TASK TO CARRY OUT
Every line below that holds the string "computer" should be copied out.

PROVIDED MATERIAL
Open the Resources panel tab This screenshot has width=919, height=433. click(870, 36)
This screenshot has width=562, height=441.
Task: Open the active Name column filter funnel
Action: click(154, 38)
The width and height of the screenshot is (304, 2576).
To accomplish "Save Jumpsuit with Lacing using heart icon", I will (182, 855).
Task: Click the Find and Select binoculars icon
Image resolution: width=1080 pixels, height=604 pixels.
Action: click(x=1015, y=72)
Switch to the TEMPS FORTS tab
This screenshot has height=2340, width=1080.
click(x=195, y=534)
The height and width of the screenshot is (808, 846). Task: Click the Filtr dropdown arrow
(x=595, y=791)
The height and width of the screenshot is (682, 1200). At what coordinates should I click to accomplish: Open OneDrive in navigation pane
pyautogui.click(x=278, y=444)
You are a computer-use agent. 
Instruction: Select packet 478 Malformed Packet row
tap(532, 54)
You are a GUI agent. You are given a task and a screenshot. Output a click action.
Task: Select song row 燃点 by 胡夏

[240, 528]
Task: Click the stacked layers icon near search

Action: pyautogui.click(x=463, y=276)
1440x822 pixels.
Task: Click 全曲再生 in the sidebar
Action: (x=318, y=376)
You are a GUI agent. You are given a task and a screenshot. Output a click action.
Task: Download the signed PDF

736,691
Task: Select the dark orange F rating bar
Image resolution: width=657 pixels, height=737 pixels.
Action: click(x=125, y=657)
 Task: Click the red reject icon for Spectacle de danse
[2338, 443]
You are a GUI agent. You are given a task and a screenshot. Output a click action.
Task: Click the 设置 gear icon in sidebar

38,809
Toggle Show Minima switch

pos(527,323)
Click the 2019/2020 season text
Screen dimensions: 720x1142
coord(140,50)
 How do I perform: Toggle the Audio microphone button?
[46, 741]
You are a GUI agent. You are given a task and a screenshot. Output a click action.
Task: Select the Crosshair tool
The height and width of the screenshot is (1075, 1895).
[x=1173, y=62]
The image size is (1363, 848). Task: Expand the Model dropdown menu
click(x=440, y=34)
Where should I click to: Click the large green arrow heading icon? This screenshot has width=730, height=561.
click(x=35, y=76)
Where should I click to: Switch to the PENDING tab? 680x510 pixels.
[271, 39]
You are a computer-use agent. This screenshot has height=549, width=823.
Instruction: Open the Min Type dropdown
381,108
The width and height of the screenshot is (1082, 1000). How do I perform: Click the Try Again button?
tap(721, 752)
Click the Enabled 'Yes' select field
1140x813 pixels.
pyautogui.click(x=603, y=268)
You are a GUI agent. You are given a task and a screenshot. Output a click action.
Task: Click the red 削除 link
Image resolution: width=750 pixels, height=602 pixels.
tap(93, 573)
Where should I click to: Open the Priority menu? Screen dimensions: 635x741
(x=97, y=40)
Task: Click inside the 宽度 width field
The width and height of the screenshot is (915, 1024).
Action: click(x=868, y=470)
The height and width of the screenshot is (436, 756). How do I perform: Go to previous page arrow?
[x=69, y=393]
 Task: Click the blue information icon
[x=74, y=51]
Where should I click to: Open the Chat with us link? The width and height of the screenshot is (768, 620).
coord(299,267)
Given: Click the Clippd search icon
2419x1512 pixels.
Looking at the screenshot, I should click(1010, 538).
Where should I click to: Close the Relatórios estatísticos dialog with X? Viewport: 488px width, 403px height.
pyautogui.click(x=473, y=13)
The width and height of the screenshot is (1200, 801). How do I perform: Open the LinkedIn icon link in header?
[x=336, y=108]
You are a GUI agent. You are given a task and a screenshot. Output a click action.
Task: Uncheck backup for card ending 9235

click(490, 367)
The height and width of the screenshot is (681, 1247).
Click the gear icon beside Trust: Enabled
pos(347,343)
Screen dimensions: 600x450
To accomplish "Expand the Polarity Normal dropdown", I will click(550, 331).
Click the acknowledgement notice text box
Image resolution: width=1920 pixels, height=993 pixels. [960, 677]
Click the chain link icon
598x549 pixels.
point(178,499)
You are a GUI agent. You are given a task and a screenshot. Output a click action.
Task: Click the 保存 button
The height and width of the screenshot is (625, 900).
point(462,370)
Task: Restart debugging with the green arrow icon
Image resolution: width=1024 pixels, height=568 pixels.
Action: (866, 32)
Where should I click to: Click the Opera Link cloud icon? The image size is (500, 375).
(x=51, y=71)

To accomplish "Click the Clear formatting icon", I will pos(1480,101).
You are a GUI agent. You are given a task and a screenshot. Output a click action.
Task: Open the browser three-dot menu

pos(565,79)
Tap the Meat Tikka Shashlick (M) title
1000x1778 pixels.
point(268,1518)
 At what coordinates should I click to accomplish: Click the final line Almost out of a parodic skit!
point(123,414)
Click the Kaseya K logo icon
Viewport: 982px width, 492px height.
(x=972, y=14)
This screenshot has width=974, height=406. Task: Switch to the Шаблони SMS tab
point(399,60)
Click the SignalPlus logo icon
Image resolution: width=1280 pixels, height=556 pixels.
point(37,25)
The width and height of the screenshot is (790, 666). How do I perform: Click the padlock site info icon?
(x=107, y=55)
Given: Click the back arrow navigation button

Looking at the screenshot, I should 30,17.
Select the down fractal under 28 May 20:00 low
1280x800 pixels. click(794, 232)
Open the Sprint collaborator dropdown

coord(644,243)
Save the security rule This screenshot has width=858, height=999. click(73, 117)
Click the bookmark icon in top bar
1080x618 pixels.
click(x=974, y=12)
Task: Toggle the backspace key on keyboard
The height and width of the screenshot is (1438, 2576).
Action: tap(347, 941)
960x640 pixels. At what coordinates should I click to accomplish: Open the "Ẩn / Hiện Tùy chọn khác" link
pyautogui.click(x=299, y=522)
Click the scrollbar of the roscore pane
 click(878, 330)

SOLUTION FOR THIS EXERCISE
You are a computer-use agent. 
You are a computer-use agent. This screenshot has height=549, width=823.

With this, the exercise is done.